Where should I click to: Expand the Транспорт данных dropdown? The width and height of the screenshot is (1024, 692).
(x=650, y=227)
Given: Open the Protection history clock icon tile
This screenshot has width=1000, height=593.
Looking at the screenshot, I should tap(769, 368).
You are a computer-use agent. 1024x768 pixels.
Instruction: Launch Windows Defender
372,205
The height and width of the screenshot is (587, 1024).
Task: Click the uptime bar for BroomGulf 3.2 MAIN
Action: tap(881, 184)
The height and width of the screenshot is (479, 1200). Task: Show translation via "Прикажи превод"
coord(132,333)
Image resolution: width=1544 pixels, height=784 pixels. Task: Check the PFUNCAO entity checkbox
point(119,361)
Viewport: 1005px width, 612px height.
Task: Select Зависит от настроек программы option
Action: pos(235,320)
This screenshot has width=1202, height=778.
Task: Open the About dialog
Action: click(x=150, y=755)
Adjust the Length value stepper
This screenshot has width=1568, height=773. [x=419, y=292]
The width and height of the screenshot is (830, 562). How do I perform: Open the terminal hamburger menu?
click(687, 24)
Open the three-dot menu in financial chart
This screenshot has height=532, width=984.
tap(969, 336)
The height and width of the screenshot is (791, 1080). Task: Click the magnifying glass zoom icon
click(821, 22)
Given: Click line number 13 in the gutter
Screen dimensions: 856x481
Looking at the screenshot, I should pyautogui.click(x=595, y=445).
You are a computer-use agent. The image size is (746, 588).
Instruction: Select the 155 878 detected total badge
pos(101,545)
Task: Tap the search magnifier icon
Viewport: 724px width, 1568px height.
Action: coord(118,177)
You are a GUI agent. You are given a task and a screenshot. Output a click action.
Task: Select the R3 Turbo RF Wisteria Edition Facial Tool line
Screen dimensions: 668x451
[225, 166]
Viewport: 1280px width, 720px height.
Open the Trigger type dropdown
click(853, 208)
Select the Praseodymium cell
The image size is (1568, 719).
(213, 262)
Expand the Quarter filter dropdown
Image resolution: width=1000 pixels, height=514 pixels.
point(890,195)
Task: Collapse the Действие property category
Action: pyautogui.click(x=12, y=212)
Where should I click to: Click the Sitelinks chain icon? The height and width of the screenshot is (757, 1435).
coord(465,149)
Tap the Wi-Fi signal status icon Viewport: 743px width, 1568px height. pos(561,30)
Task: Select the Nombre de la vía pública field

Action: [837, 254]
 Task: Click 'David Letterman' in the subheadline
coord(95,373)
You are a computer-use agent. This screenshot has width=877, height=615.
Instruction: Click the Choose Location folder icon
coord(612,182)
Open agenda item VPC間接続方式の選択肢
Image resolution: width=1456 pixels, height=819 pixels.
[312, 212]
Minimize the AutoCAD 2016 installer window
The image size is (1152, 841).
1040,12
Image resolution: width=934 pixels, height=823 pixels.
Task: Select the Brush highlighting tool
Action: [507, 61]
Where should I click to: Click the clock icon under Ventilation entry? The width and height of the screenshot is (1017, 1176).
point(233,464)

-=-=-

[AIM OF THE TASK] Could you copy every one of the records above word for word, line by line, without changing anything?

[ANSWER]
Where should I click to: Expand the Транспорт данных dropdown? The width and height of the screenshot is (1024, 692).
(x=650, y=227)
Given: Open the Protection history clock icon tile
This screenshot has width=1000, height=593.
Looking at the screenshot, I should tap(769, 368).
You are a computer-use agent. 1024x768 pixels.
Instruction: Launch Windows Defender
372,205
The height and width of the screenshot is (587, 1024).
Task: Click the uptime bar for BroomGulf 3.2 MAIN
Action: tap(881, 184)
The height and width of the screenshot is (479, 1200). Task: Show translation via "Прикажи превод"
coord(132,333)
Image resolution: width=1544 pixels, height=784 pixels. Task: Check the PFUNCAO entity checkbox
point(119,361)
Viewport: 1005px width, 612px height.
Task: Select Зависит от настроек программы option
Action: pos(235,320)
This screenshot has width=1202, height=778.
Task: Open the About dialog
Action: click(x=150, y=755)
Adjust the Length value stepper
This screenshot has width=1568, height=773. [x=419, y=292]
The width and height of the screenshot is (830, 562). How do I perform: Open the terminal hamburger menu?
click(687, 24)
Open the three-dot menu in financial chart
This screenshot has height=532, width=984.
tap(969, 336)
The height and width of the screenshot is (791, 1080). Task: Click the magnifying glass zoom icon
click(821, 22)
Given: Click line number 13 in the gutter
Screen dimensions: 856x481
Looking at the screenshot, I should pyautogui.click(x=595, y=445).
You are a computer-use agent. The image size is (746, 588).
Instruction: Select the 155 878 detected total badge
pos(101,545)
Task: Tap the search magnifier icon
Viewport: 724px width, 1568px height.
Action: coord(118,177)
You are a GUI agent. You are given a task and a screenshot. Output a click action.
Task: Select the R3 Turbo RF Wisteria Edition Facial Tool line
Screen dimensions: 668x451
[225, 166]
Viewport: 1280px width, 720px height.
Open the Trigger type dropdown
click(853, 208)
Select the Praseodymium cell
The image size is (1568, 719).
(213, 262)
Expand the Quarter filter dropdown
Image resolution: width=1000 pixels, height=514 pixels.
point(890,195)
Task: Collapse the Действие property category
Action: pyautogui.click(x=12, y=212)
Where should I click to: Click the Sitelinks chain icon? The height and width of the screenshot is (757, 1435).
coord(465,149)
Tap the Wi-Fi signal status icon Viewport: 743px width, 1568px height. pos(561,30)
Task: Select the Nombre de la vía pública field

Action: [837, 254]
 Task: Click 'David Letterman' in the subheadline
coord(95,373)
You are a computer-use agent. This screenshot has width=877, height=615.
Instruction: Click the Choose Location folder icon
coord(612,182)
Open agenda item VPC間接続方式の選択肢
Image resolution: width=1456 pixels, height=819 pixels.
[312, 212]
Minimize the AutoCAD 2016 installer window
The image size is (1152, 841).
1040,12
Image resolution: width=934 pixels, height=823 pixels.
Task: Select the Brush highlighting tool
Action: [507, 61]
Where should I click to: Click the clock icon under Ventilation entry? The width and height of the screenshot is (1017, 1176).
point(233,464)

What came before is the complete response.